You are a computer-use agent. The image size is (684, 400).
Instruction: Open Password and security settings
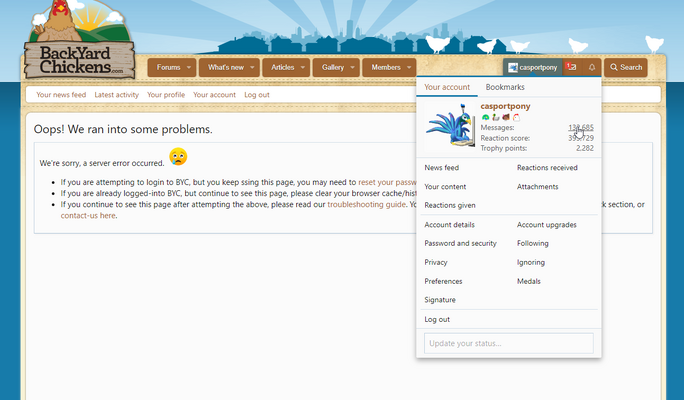(x=460, y=243)
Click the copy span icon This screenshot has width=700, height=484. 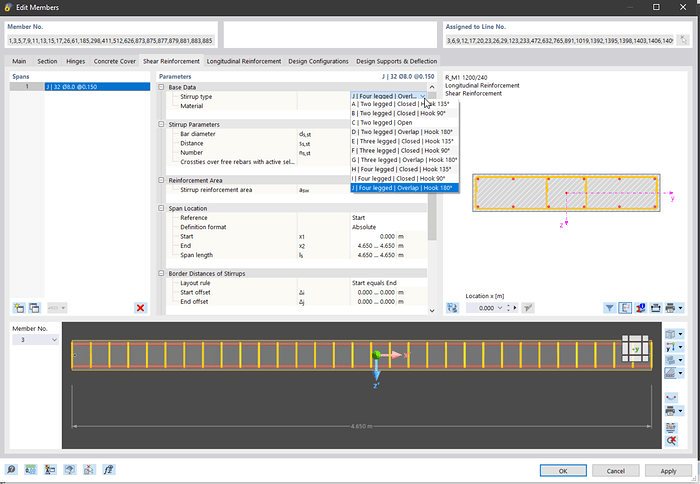point(34,308)
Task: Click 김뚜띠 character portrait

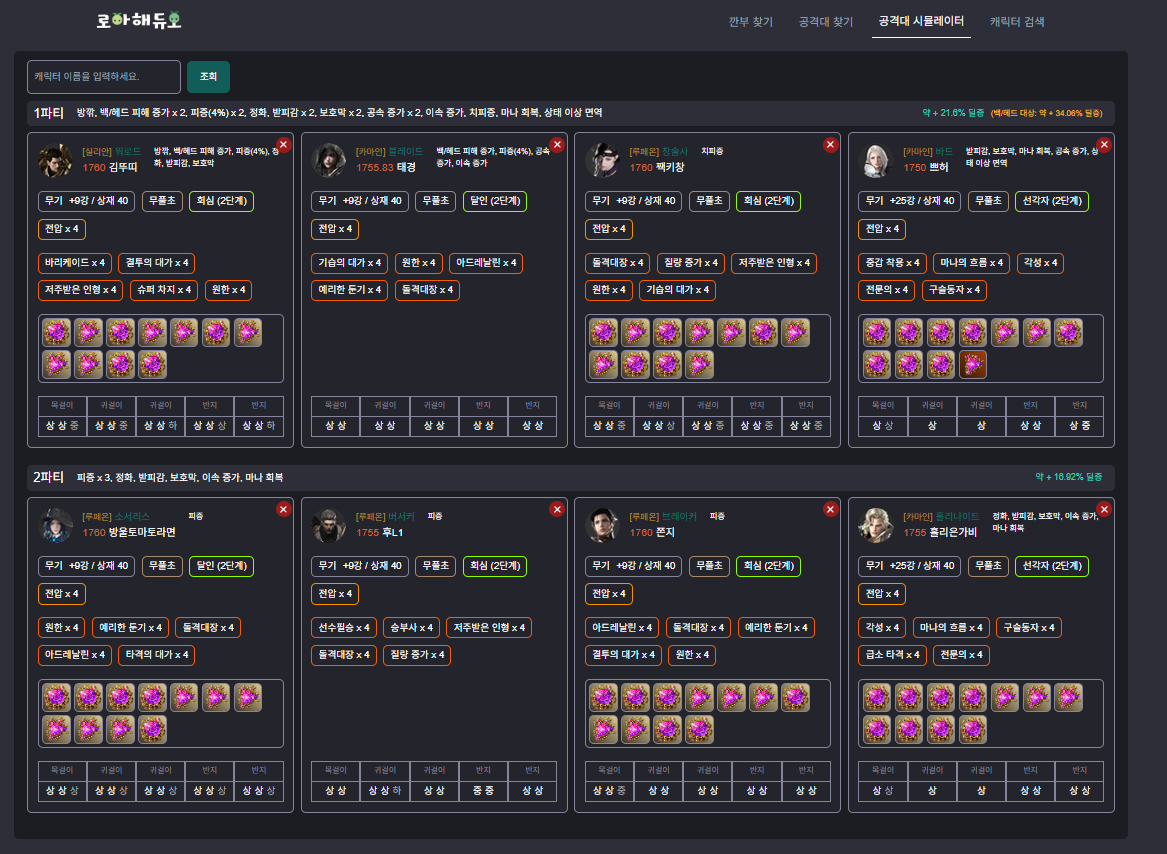Action: 56,160
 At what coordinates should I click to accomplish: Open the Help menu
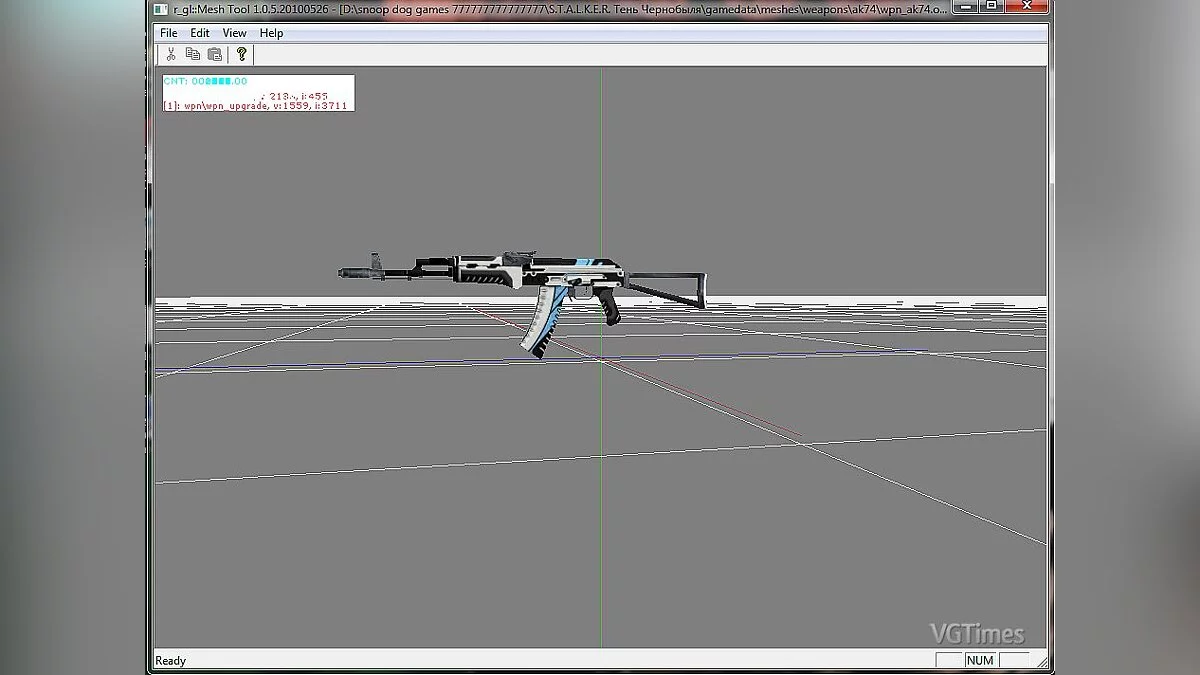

§ What you have to do
Only the lines from the one with "Task: Click 김뚜띠 character portrait" to the last line of the listing, inclusive, are to be set down, exactly as they stand and without pictures.

§ Result for this exercise
Task: Click 김뚜띠 character portrait

Action: 56,160
 At what coordinates should I click to accomplish: Open the Help menu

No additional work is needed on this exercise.